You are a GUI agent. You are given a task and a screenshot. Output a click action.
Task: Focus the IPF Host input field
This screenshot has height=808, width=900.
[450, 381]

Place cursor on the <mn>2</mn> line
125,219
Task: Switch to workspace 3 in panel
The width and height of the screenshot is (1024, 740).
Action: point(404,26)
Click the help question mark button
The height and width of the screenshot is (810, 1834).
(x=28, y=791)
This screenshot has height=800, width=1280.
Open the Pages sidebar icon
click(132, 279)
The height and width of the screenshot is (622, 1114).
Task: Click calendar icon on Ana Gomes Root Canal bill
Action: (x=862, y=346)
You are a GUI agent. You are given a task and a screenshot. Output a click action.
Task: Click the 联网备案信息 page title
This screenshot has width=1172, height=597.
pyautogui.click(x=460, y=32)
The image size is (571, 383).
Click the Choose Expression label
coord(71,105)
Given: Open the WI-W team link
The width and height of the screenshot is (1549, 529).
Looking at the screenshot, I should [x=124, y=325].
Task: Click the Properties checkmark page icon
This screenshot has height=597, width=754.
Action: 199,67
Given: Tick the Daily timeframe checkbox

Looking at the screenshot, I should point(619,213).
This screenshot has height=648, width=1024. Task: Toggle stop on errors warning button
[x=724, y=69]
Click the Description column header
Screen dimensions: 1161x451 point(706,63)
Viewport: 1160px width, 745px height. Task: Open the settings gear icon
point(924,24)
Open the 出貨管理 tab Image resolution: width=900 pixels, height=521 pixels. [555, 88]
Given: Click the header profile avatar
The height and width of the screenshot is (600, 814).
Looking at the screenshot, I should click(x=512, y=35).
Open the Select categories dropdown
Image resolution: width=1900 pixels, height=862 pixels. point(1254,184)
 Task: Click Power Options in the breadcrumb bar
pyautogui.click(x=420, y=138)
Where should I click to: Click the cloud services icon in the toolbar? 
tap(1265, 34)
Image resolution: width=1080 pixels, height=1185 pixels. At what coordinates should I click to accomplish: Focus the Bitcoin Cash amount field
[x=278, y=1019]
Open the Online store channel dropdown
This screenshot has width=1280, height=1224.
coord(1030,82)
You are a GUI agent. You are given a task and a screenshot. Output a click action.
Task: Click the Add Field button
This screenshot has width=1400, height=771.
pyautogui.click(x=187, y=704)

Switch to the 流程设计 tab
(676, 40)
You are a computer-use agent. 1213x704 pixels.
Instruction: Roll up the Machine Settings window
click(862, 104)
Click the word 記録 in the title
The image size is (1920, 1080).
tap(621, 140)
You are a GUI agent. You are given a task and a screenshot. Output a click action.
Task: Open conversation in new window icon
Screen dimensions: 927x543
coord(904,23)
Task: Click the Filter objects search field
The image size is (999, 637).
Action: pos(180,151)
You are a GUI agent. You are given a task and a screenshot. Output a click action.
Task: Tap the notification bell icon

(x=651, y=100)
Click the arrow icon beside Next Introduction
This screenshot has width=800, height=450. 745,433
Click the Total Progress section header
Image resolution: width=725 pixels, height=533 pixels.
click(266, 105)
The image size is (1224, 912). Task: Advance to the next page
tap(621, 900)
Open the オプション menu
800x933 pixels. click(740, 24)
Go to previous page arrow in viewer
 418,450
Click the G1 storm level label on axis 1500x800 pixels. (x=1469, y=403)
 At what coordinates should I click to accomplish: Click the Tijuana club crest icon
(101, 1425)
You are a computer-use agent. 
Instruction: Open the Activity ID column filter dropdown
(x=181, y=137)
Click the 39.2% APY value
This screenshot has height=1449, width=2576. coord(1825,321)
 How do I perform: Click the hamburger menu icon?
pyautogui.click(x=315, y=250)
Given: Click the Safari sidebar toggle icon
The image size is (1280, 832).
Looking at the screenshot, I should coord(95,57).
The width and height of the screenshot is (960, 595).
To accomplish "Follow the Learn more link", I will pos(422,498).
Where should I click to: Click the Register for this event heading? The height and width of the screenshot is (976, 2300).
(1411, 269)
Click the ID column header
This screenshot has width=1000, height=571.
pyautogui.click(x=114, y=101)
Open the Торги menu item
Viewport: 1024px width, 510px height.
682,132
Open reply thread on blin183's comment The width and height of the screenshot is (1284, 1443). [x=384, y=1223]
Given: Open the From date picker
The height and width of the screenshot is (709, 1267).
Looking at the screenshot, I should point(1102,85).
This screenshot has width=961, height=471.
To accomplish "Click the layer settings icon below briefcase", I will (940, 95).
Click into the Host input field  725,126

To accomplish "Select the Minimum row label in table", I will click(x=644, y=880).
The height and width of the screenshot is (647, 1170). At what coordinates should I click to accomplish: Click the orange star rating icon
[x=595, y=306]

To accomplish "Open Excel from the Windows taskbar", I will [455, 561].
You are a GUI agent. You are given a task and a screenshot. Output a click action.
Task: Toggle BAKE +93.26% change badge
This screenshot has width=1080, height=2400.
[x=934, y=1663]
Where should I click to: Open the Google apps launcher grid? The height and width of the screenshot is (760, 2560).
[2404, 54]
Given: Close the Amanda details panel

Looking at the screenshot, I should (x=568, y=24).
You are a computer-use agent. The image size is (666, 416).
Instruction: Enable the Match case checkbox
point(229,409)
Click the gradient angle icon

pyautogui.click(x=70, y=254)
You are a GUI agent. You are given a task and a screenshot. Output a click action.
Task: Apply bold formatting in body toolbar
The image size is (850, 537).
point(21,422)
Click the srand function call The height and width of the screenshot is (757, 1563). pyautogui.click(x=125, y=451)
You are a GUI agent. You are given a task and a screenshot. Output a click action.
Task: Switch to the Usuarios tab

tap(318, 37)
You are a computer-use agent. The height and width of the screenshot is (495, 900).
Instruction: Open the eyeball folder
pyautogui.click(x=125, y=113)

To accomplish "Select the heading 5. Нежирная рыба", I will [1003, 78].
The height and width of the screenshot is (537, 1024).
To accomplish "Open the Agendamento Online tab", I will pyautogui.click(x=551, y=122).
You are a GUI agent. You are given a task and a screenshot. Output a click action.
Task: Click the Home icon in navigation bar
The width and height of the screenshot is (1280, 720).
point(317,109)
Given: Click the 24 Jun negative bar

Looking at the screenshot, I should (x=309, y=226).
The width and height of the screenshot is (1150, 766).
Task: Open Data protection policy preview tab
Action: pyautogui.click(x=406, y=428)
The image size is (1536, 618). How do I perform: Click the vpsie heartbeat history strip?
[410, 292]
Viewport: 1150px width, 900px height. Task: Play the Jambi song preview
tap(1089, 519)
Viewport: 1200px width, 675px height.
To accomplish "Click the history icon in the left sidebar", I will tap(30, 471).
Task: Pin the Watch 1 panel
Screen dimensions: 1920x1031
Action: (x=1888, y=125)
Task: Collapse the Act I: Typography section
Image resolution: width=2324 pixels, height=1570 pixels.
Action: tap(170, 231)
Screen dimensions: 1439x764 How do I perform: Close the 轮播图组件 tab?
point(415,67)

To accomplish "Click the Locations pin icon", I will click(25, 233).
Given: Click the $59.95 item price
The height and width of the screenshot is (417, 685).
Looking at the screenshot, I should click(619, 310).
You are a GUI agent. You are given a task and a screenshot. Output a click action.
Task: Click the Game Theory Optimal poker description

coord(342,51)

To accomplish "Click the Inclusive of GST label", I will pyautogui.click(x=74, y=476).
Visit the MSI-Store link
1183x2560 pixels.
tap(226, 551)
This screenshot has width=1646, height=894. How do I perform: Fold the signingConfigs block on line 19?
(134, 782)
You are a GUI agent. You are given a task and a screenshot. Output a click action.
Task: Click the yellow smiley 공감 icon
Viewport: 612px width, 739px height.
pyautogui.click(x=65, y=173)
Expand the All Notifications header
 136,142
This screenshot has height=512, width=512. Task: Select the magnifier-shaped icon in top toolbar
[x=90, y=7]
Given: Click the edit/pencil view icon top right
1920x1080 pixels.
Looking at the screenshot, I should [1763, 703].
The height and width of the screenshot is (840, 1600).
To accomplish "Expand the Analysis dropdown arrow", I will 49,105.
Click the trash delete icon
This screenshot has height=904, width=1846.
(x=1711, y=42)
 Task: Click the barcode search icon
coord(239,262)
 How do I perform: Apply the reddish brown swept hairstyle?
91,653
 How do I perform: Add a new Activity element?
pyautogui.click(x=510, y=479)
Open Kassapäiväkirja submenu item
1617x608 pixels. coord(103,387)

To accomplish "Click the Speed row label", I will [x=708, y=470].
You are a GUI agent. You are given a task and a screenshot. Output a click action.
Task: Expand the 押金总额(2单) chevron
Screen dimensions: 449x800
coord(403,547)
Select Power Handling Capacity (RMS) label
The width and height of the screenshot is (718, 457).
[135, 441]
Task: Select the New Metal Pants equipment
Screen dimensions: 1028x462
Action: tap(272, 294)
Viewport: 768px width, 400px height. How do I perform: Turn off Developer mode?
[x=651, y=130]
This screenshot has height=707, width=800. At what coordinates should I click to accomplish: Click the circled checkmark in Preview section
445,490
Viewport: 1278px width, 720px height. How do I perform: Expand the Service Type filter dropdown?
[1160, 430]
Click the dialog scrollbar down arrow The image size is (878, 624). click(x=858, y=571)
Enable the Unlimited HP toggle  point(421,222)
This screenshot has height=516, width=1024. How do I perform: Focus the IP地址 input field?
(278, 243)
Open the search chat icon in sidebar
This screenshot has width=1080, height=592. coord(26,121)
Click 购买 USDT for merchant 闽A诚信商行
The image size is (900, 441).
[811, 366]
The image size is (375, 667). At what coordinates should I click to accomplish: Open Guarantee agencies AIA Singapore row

⁂

Your task is to list each line of the records with the word "computer".

__SOLUTION__
You are a computer-use agent. 1213x704 pixels.
You are a computer-use agent. 
You are a computer-use agent. The image size is (666, 416).
You are a computer-use agent. The height and width of the screenshot is (495, 900).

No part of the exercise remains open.